Texto fornecido =
******************************

Contudo, há casos em que as empresas deixaram de existir no momento em que os segurados decidem pedir a aposentadoria ou até em que os antigos empregadores se recusam a fornecer o PPP. Enquanto a autarquia federal nega o pedido de aposentadoria por conta da falta do documento, a Justiça segue em outra direção. “Infelizmente, para o INSS, quando o segurado não tem os formulários exigidos, não há outros meios para se comprovar a atividade especial. Todavia, na Justiça, o entendimento é bem diferente e mais abrangente do que o do INSS. Em síntese, se esse tempo não foi reconhecido pelo INSS, você pode entrar com seu pedido na Justiça mesmo sem os documentos que o INSS exige”, orienta Pacheco.

Aposentadorias de um modo geral

Os boletins do INSS ainda apontam que, no universo de todos os pedidos de aposentadoria nesse período, um percentual de 25,6% dependeu da via judicial. Trata-se de uma parcela de 53.224 das 207.506 solicitações aceitas pelo INSS em janeiro e fevereiro.

“De um modo geral, aposentadorias necessitam de uma análise cautelosa do histórico de trabalho do segurado. E é aí que chegamos à principal justificativa para o fenômeno que transparece nos números: o INSS e as falhas em atestar se os segurados têm direito ou não aos benefícios que pleiteiam”, avalia Thiago de Pauli.

O especialista cita como exemplo trabalhadores que buscam a aposentadoria por incapacidade permanente e que devem comprovar que uma doença retirou de forma definitiva a sua capacidade para trabalhar. O direito também depende de não haver a possibilidade de que ele passe a exercer um trabalho alternativo que não seja afetado pela sua condição de saúde.

Já outro caso comum consiste em segurados que sejam portador de uma doença em estágio avançado que afeta os seus ossos. A dor crônica impede que ele realize atividades braçais como fez ao longo da vida inteira. A gravidade da doença chegou ao ponto que afeta a capacidade para trabalhar mesmo em atividades que exijam um menor esforço braçal. Portanto, há o direito à aposentadoria por incapacidade permanente.

******************************

Perguntas a responder =
(1) No texto sobre aposentadorias, qual percentual de todos os pedidos de aposentadoria do período dependeu da via judicial?
(2) Escreva a continuação do texto sobre aposentadorias a partir da última frase apresentada.

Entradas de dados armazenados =
******************************

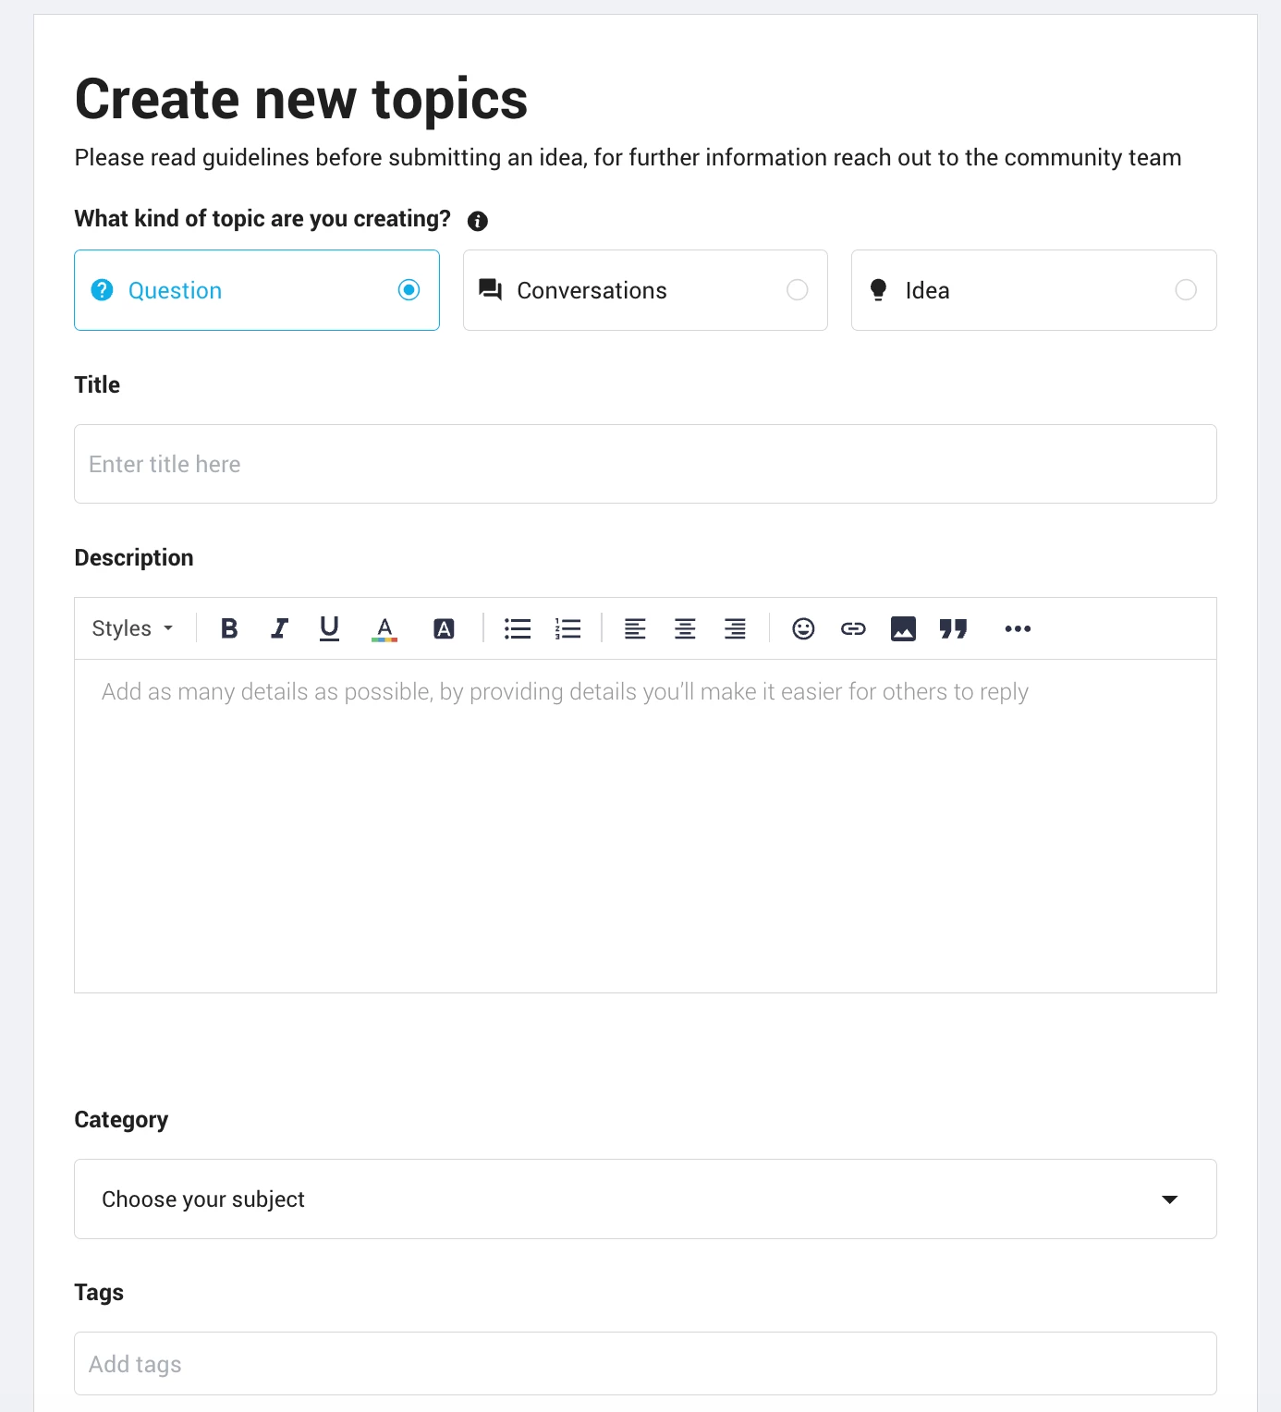Add a block quote
The height and width of the screenshot is (1412, 1281).
(x=953, y=628)
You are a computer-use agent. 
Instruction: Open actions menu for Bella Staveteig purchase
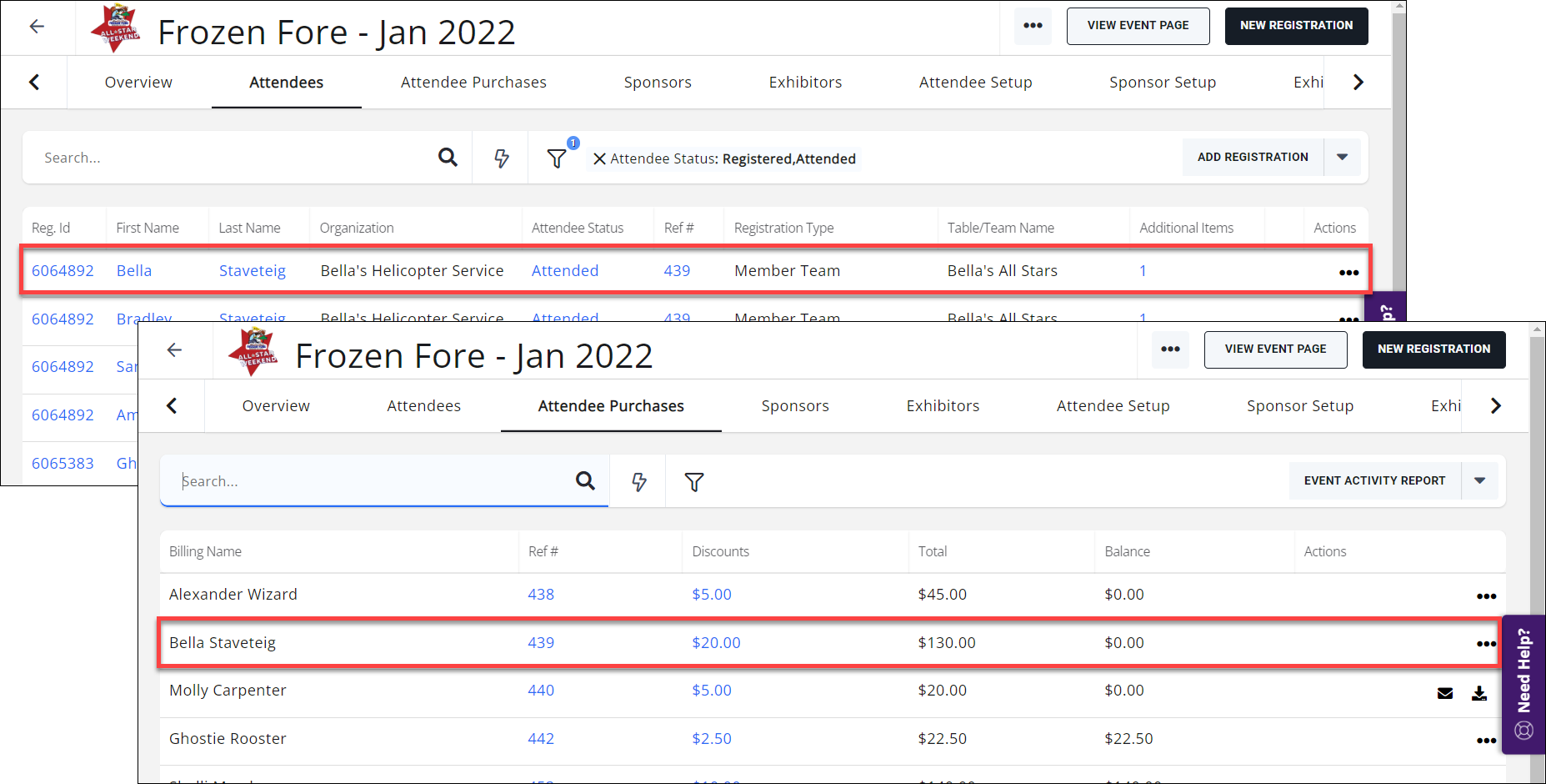tap(1486, 644)
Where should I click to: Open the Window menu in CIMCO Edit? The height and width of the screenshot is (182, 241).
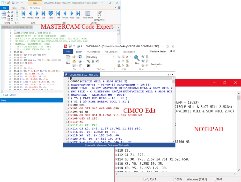154,51
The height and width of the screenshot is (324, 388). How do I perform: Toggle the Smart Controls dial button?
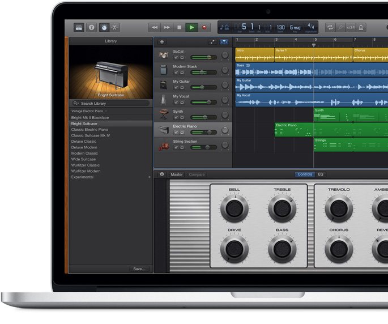104,27
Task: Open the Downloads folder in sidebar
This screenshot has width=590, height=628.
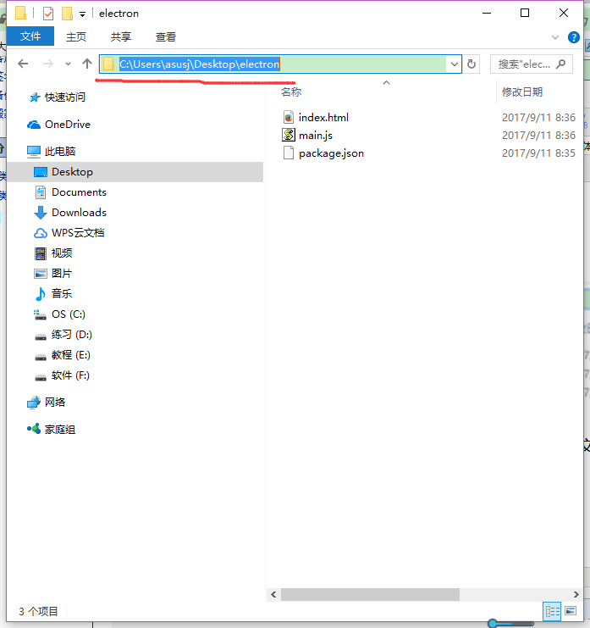Action: tap(79, 213)

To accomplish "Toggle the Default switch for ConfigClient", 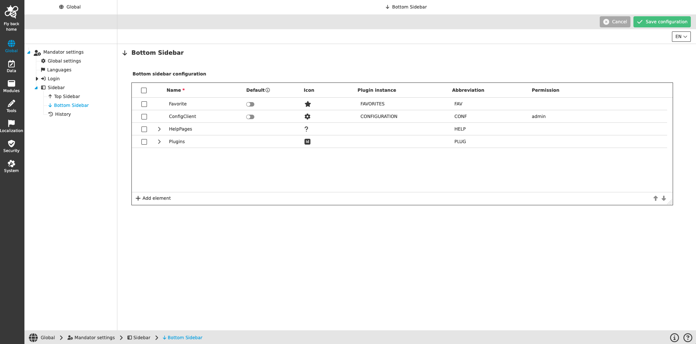I will click(x=250, y=117).
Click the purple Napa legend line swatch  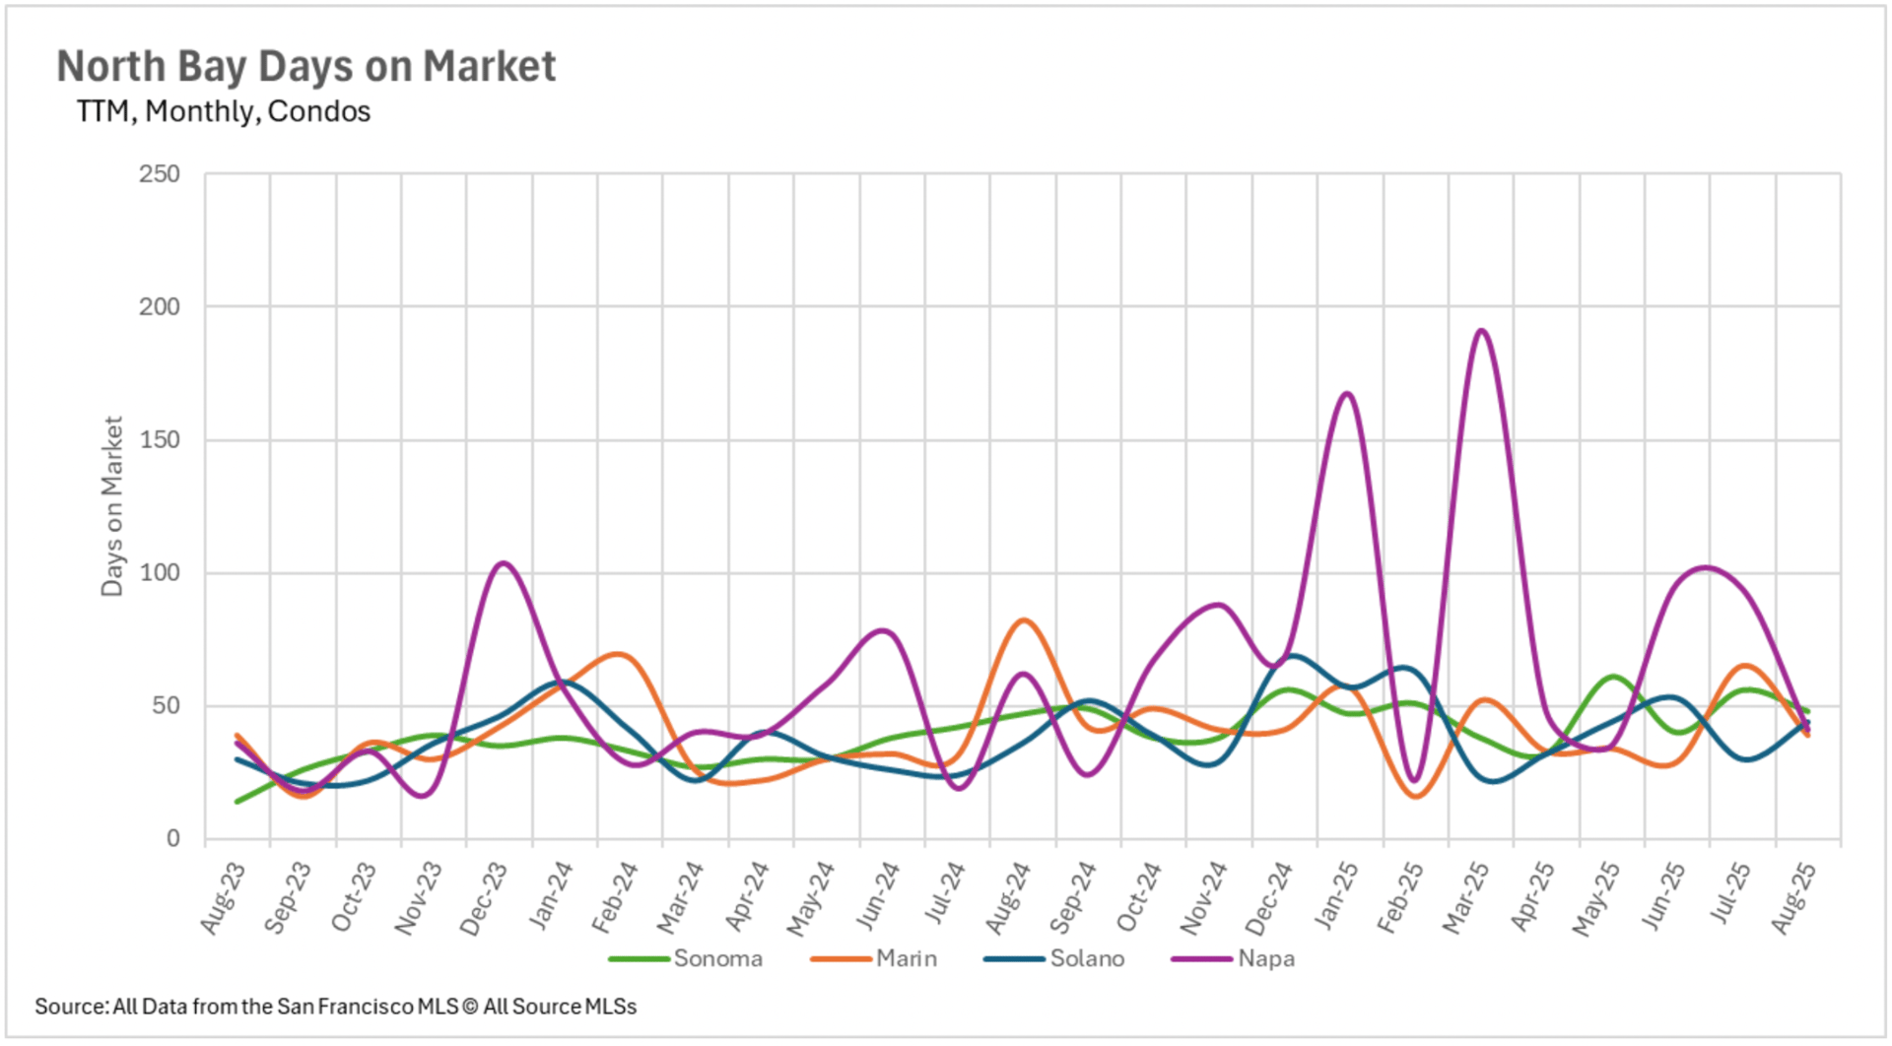pos(1201,958)
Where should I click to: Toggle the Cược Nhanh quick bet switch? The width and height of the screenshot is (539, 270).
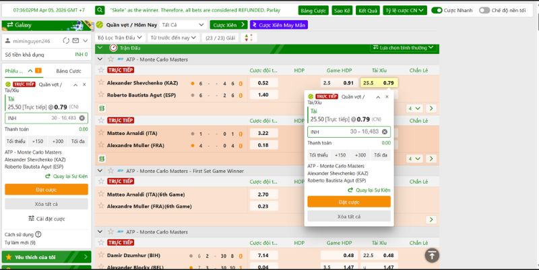(x=437, y=11)
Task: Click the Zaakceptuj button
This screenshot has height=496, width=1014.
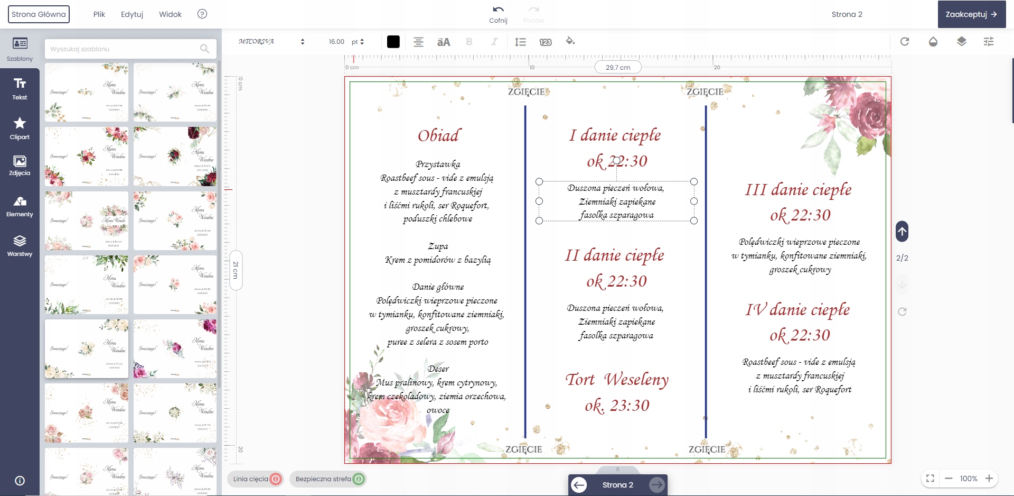Action: pyautogui.click(x=971, y=14)
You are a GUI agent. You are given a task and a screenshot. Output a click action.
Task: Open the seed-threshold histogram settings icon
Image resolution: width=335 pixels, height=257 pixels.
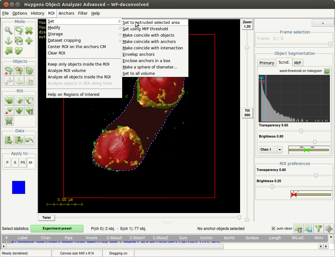[x=327, y=71]
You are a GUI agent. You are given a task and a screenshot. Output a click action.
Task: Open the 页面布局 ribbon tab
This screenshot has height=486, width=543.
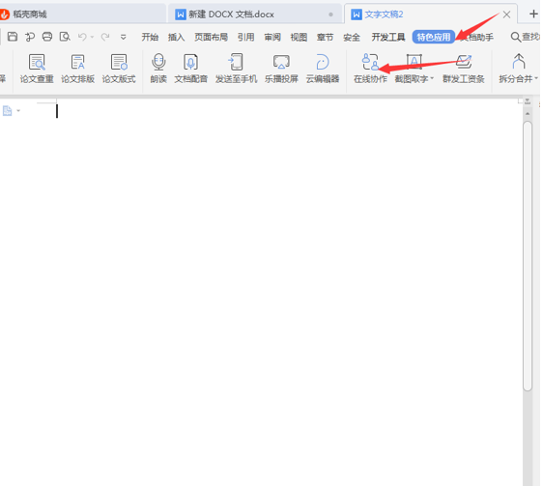tap(211, 37)
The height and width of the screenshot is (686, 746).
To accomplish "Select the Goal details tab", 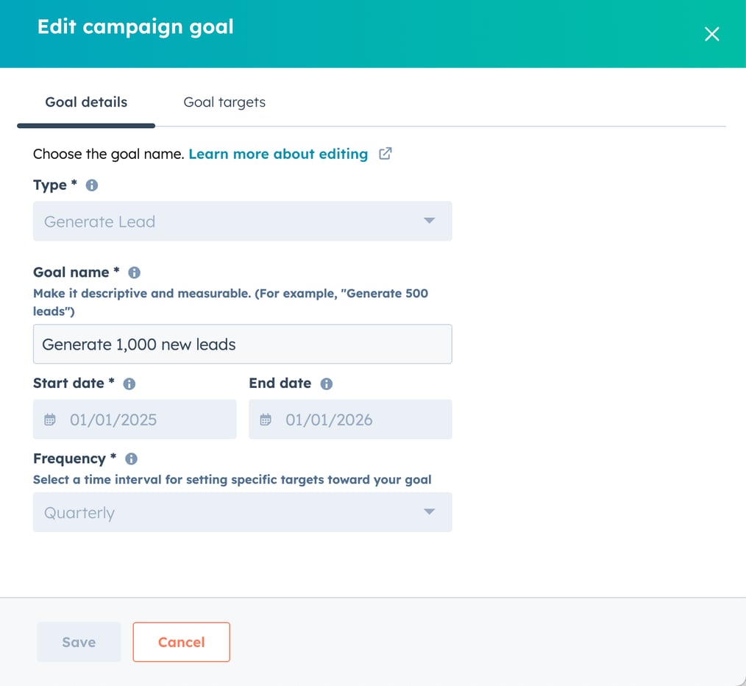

******************************

Respostas por tarefa =
(1) 25,6%.

(2)
Desse modo, o que transparece nos números calculados a partir das estatísticas da Previdência Social poderia ser percebido na realidade. Os advogados defendem que o dia a dia das negativas do INSS chega a registrar casos absurdos como a recusa de benefícios para segurados que são portadores de doenças sem possibilidade de cura e que não contam com a possibilidade de retomarem a capacidade de trabalho algum dia.

“O grande ponto é que na maior parte dos casos um segurado deverá passar pelo exame de um médico clínico geral, nas perícias promovidas pelo INSS para atestar se há o direito ou não ao benefício. E um caso relacionado à Doença de Paget, que afeta os ossos, é de competência de um médico reumatologista, ortopedista ou outro especializado em doenças ósseas. Como é possível que não ocorram erros nos exames?”, questiona Pacheco.

Para o advogado previdenciário Erick Magalhães, do escritório Magalhães & Moreno Advogados, a Justiça cumpre o seu papel ao convocar como peritos judiciais médicos especializados nos casos clínicos que são alvo de injustiça nas perícias do órgão federal. E o resultado consiste em entendimentos discordantes entre o perito judicial e o servidor do INSS.

Outro problema seria que o órgão federal costuma se prender à documentação médica apresentada sem se aprofundar na história do segurado ou pedir exames complementares. O recomendável é buscar reduzir ao máximo a chance de receber uma negativa. “É importante reunir todos os documentos necessários para enviar no aplicativo ou portal Meu INSS, como os relatórios médicos que demonstram a sua situação”, orienta o especialista.

Na opinião da advogada previdenciária Andrea Cruz, do escritório Andrea Cruz Advogados Associados, a escassez de funcionários hoje no INSS também acaba por intervir no resultado favorável da análise. “A solução para mudar esse cenário atual seria reforçar o quadro de recursos humanos da autarquia com mais servidores e com foco na especialização por áreas médicas. Afinal, o que está em jogo é o descanso de milhares de brasileiros que trabalharam a vida inteira e aguardam pelo seu sonho da aposentadoria”, finaliza.